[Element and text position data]
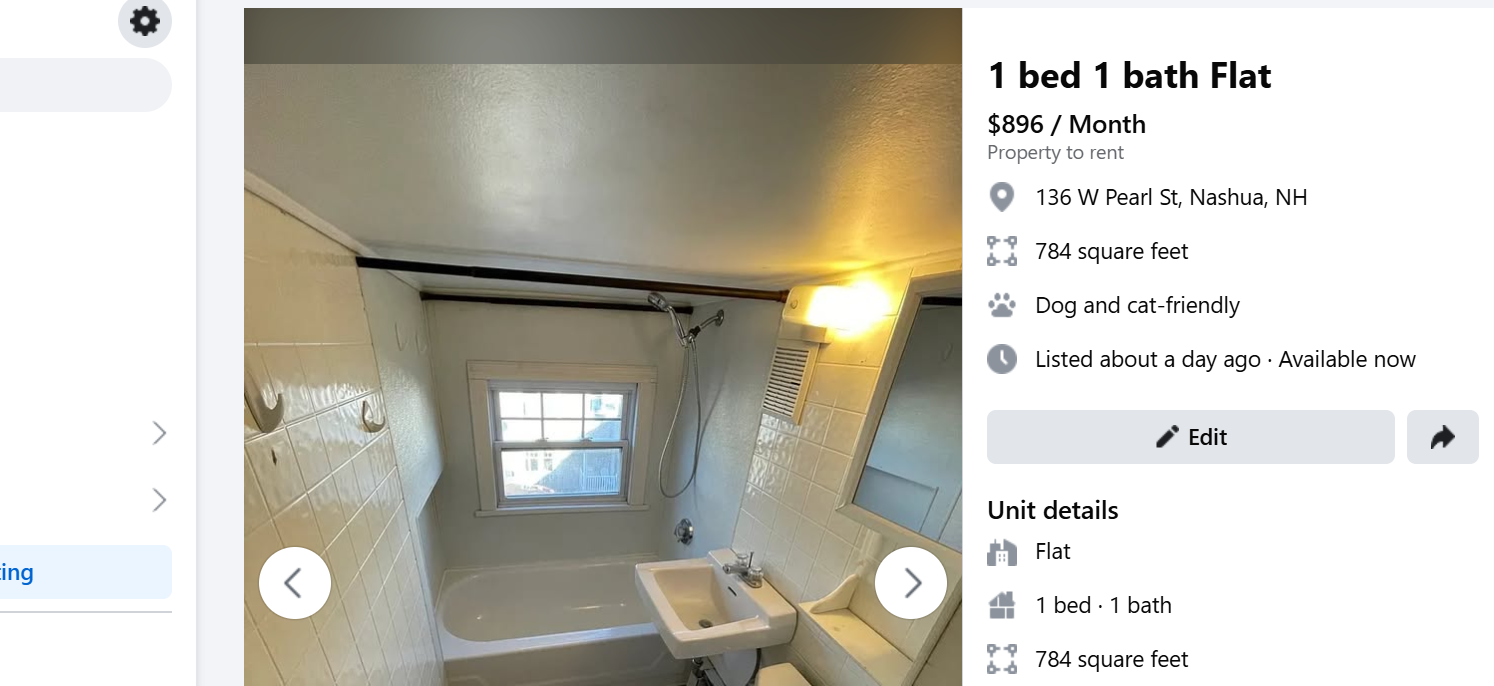
Task: Click the square feet icon under Unit details
Action: (1002, 659)
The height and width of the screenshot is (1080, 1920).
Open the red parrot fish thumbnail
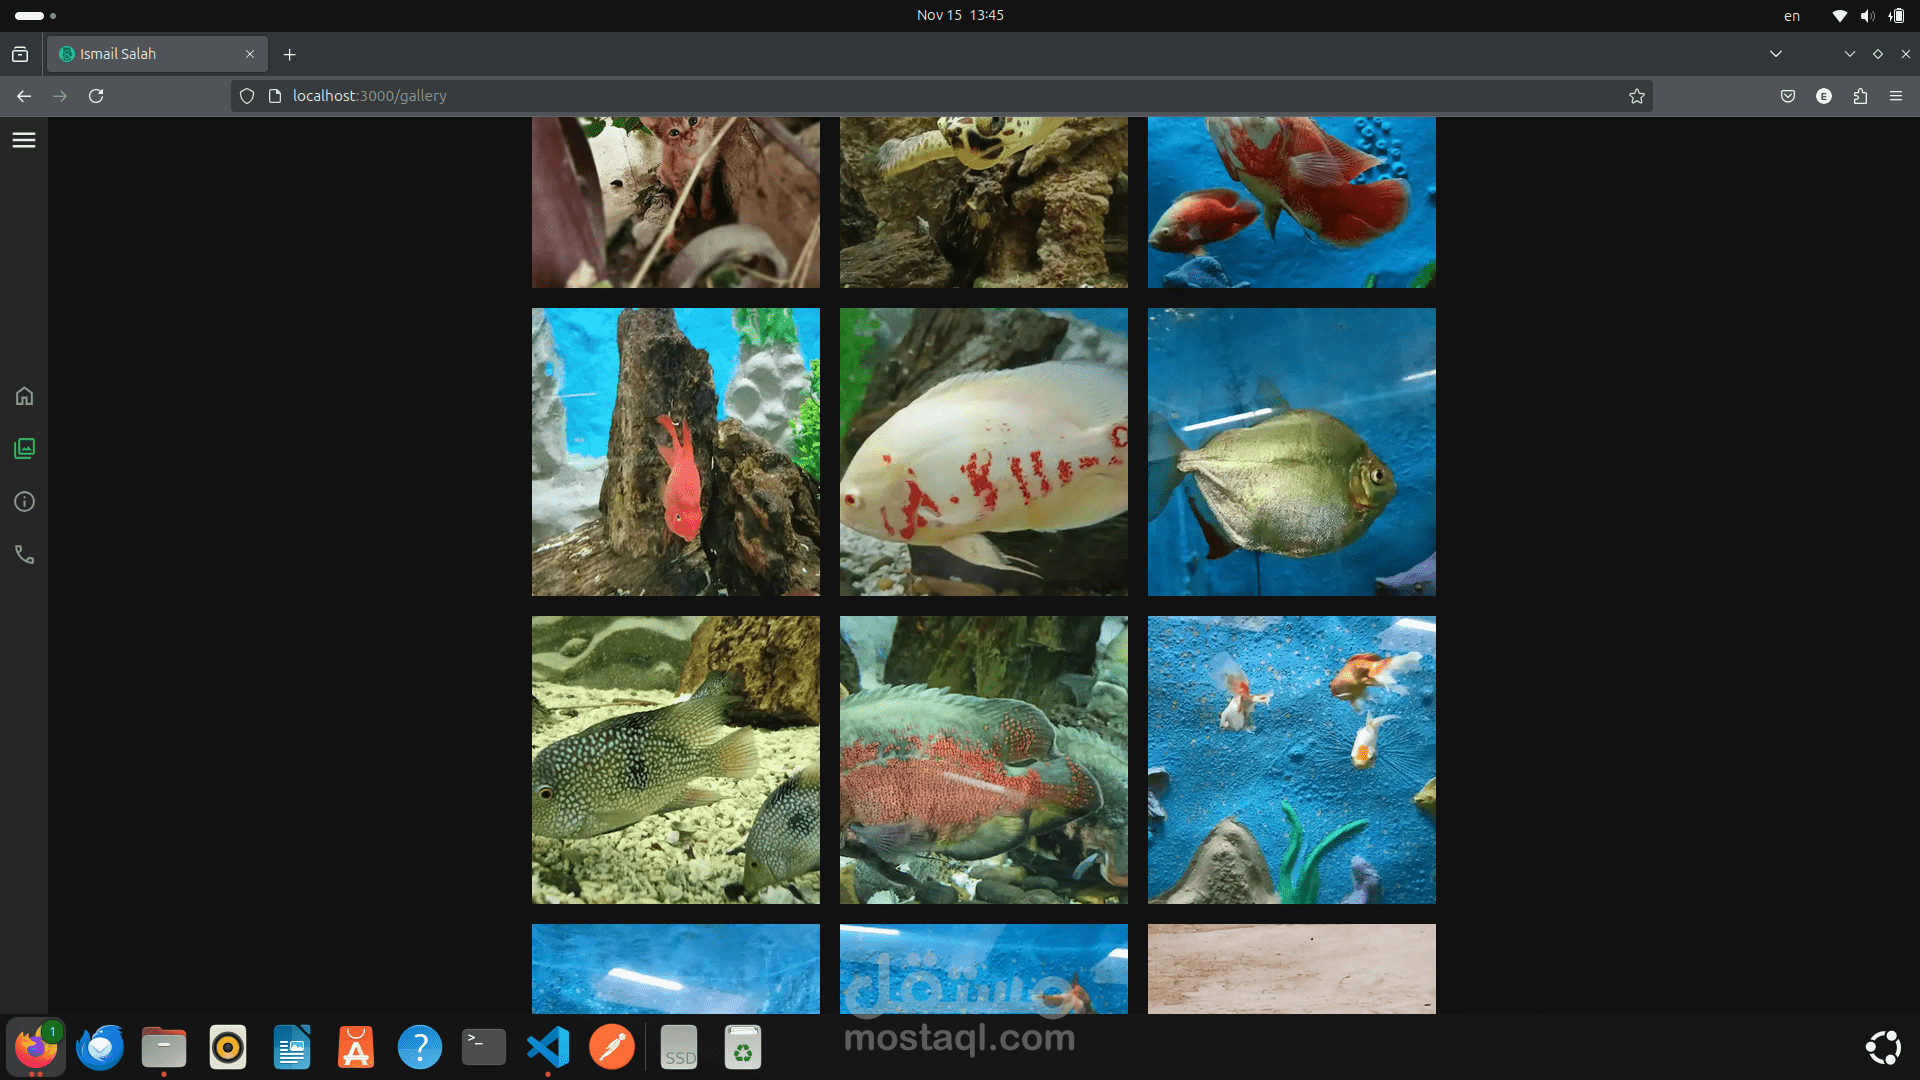tap(675, 452)
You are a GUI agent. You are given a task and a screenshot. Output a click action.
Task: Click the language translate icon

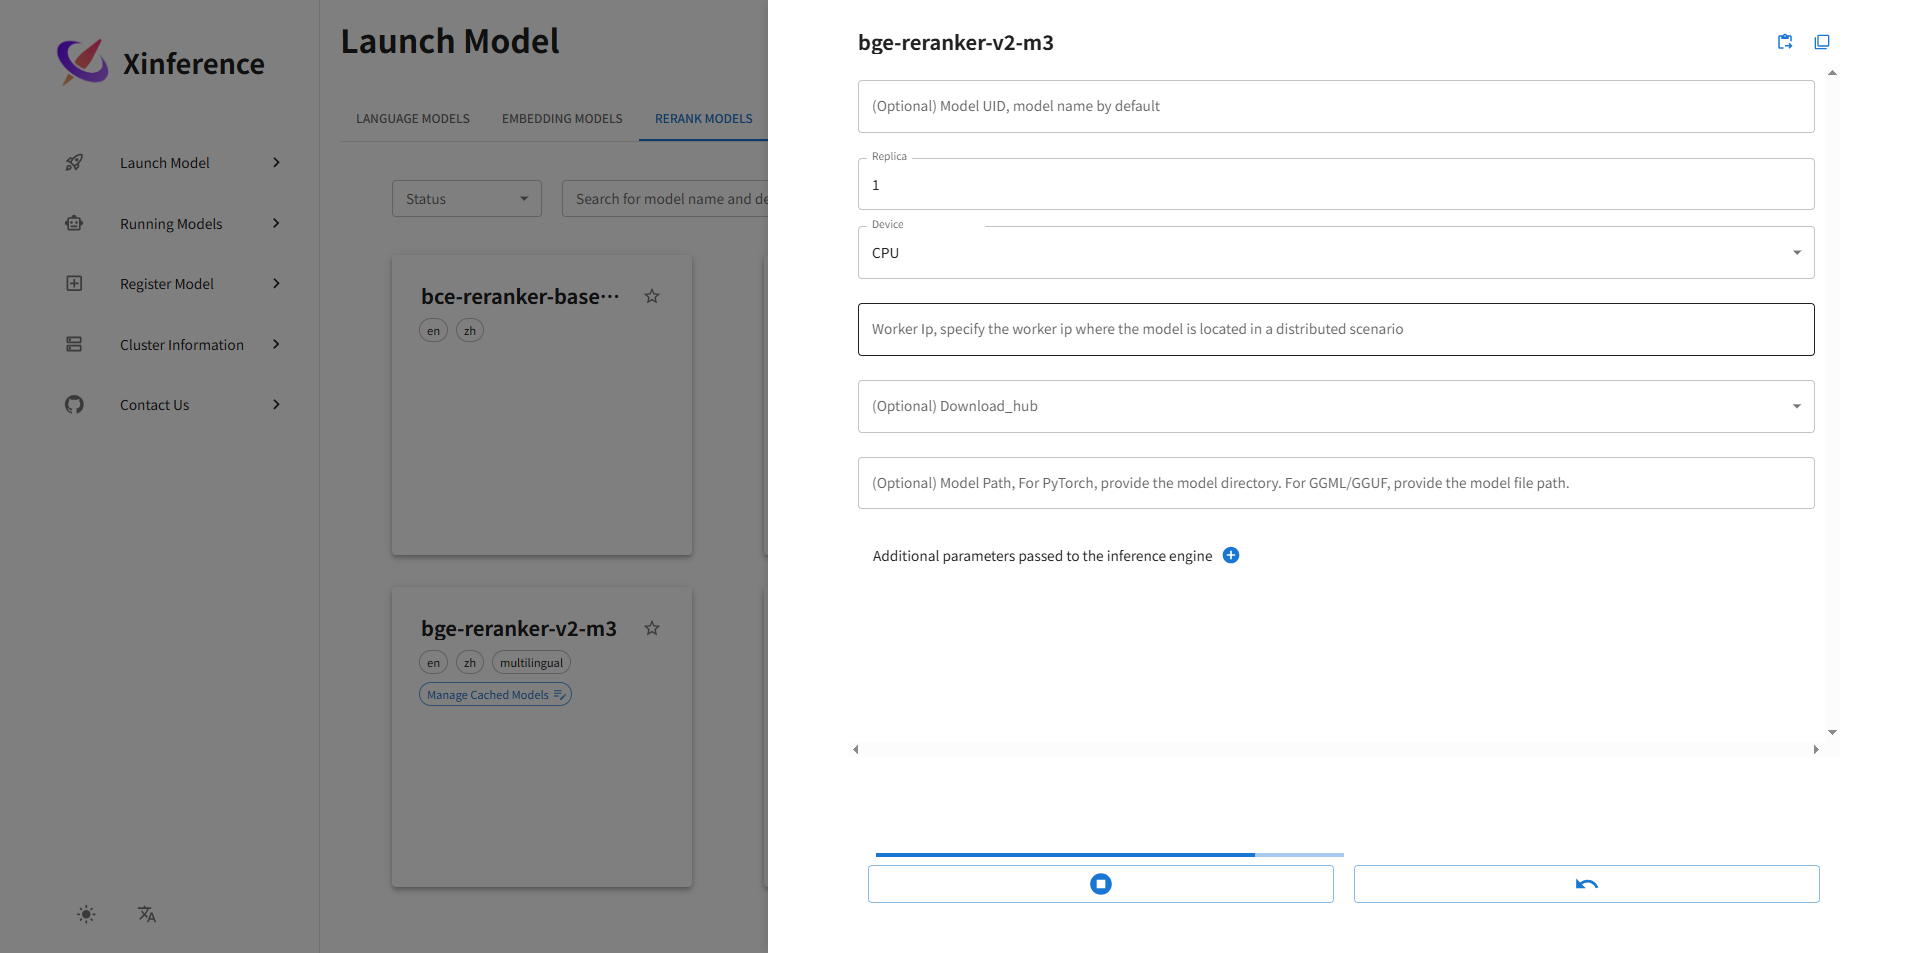[147, 914]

→ **Your instructions**: Turn the rows above into a numbered list of their lines, skipping blank lines and leaving out the pictures.

→ **Solution**:
1. Task: Click the square feet icon under Unit details
2. Action: (1002, 659)
3. The height and width of the screenshot is (1080, 1920).
4. Open the red parrot fish thumbnail
5. tap(675, 452)
6. You are a GUI agent. You are given a task and a screenshot. Output a click action.
7. Task: Click the language translate icon
8. [147, 914]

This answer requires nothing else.